= The Riddle Song =

English folk song

"The Riddle Song" (Roud 330), also known as "I Gave My Love a Cherry", is an English-language folk song, a lullaby most likely originating in England and carried over by settlers to the American Appalachians. As is typical with such songs, it is based on the pentatonic scale.

==History==

"The Riddle Song" descends from a 15th-century English song in which a maiden says she is advised to unite with her lover. It is related to Child Ballad no. 1, or "Riddles Wisely Expounded" and Child Ballad no. 46, "Captain Wedderburn's Courtship" It is no. 330 in the Roud Folk Song Index. Burl Ives recorded it on 11 February 1941 for his first album, Okeh Presents the Wayfaring Stranger. Since then, it has been recorded by many artists, including Josh White in 1949.
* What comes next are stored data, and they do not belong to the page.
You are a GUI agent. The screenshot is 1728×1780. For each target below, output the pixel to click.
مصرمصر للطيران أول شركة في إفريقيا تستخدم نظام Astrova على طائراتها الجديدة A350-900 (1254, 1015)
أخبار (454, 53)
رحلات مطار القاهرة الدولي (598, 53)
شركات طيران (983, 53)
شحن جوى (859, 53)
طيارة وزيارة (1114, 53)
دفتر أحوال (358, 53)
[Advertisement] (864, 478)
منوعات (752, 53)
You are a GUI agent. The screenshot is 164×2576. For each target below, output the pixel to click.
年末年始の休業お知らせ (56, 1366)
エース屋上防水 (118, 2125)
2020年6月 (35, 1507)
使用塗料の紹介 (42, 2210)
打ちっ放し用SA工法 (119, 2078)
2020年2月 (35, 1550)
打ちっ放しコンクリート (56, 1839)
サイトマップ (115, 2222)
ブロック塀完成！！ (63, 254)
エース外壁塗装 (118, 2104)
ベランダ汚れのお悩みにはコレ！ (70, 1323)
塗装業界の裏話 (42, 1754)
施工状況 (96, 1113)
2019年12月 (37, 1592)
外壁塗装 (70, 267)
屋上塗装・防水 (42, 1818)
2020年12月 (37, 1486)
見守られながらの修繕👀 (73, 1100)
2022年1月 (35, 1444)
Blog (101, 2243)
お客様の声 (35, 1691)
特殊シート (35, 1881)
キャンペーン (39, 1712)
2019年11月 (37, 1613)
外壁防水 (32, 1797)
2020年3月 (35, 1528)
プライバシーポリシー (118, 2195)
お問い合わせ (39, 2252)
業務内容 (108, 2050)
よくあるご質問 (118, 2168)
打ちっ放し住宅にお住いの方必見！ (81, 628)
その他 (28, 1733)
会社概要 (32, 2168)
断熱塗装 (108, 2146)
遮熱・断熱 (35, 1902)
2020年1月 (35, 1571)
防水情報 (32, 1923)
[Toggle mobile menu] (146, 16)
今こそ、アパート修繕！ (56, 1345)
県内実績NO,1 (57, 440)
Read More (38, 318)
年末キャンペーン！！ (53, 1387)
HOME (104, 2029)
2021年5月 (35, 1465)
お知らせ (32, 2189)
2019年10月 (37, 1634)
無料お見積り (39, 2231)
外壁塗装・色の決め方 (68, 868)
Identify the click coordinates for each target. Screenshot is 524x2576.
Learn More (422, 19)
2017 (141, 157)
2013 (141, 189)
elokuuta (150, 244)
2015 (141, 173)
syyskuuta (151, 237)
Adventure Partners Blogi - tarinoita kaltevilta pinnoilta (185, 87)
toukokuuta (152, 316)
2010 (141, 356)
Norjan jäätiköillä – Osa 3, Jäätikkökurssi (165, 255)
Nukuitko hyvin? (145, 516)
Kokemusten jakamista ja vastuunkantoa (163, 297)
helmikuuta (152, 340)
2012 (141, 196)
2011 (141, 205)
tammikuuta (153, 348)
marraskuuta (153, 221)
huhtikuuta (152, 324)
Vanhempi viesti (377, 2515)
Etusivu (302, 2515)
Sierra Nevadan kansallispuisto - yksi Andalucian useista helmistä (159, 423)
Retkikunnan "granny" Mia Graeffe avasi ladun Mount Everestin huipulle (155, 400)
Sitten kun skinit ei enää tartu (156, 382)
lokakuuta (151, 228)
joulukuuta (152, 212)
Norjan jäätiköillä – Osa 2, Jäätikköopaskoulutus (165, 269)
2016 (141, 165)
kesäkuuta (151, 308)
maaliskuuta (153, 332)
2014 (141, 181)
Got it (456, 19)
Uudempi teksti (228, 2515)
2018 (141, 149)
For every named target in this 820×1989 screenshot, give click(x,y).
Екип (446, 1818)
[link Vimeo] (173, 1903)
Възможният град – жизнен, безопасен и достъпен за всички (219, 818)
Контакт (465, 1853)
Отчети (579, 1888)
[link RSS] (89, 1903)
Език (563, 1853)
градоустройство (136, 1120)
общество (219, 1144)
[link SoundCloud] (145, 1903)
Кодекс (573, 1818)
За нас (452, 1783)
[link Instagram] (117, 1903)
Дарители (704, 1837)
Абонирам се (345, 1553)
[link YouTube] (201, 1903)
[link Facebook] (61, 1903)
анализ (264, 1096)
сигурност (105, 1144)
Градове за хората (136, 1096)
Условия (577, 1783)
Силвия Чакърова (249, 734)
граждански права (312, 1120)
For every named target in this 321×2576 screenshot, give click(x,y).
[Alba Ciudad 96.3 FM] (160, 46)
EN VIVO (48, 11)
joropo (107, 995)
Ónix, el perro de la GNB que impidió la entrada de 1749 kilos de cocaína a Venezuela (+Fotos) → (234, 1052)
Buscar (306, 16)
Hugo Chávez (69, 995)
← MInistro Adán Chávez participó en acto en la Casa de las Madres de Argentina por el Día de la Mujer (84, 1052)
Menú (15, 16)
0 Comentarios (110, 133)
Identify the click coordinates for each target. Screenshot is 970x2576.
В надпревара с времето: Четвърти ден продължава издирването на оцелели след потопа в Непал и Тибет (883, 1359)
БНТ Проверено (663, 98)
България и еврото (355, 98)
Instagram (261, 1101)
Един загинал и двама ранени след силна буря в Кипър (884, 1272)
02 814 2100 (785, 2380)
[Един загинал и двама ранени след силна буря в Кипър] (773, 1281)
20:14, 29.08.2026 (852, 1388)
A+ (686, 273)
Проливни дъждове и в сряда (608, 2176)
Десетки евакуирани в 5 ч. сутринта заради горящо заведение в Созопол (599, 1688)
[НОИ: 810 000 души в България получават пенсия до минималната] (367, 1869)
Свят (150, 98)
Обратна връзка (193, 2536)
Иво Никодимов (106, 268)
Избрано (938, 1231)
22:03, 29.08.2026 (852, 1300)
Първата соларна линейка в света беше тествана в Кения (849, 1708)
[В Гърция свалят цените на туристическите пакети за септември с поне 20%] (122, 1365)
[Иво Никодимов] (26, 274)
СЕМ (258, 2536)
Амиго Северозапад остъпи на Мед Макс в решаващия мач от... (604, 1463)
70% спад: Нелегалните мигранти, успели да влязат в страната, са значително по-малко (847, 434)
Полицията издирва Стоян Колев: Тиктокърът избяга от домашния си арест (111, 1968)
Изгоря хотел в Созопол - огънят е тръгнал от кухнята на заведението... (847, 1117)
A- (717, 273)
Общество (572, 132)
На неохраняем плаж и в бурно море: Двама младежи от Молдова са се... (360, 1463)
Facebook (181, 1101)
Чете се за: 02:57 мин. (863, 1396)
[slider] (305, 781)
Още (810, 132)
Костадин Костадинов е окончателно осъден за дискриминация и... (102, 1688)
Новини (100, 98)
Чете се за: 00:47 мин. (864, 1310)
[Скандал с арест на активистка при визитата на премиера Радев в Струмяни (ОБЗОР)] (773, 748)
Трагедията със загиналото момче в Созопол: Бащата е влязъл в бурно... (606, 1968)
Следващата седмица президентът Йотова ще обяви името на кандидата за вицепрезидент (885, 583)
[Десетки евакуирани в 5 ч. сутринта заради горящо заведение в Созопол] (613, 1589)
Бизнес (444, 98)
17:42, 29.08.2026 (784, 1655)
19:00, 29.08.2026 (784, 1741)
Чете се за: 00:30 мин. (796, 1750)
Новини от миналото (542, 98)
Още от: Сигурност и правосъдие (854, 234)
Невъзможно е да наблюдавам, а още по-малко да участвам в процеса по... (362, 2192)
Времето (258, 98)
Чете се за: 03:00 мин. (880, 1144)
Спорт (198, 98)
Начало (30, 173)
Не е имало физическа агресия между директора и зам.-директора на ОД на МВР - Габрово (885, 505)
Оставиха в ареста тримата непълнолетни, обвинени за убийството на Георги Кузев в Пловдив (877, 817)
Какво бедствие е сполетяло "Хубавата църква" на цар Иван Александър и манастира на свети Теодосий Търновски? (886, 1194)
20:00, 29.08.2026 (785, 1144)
The song's "cherry that has no stone" goes back to the 15th-century version's "the cherye with-outyn ony ston." Some have seen it as a reference to the hymen, and some have even tried to reconstruct an original bawdy version from which modern versions are supposedly bowdlerized. However, the relevant slang sense of "cherry" is not attested till the early 20th century. The other riddles in the original do not resemble the "reconstructions."

==Popular culture==
The song was sung by the African-American blues and folk musician Josh White in the 1949 John Sturges film "The Walking Hills."

It was sung by Ann-Margret in the 1961 Frank Capra film Pocketful of Miracles.

The song was sung by Stephen Bishop in the toga party scene in the movie National Lampoon's Animal House (1978). It was used because of its public domain status and the film's budget was too small to pay for licensing another period-correct song.

The song appeared in the "Marge vs. the Monorail" episode of The Simpsons, where Homer briefly serenaded Marge with a line: "I gave my love a chicken, it had no bones. Mmm... chicken."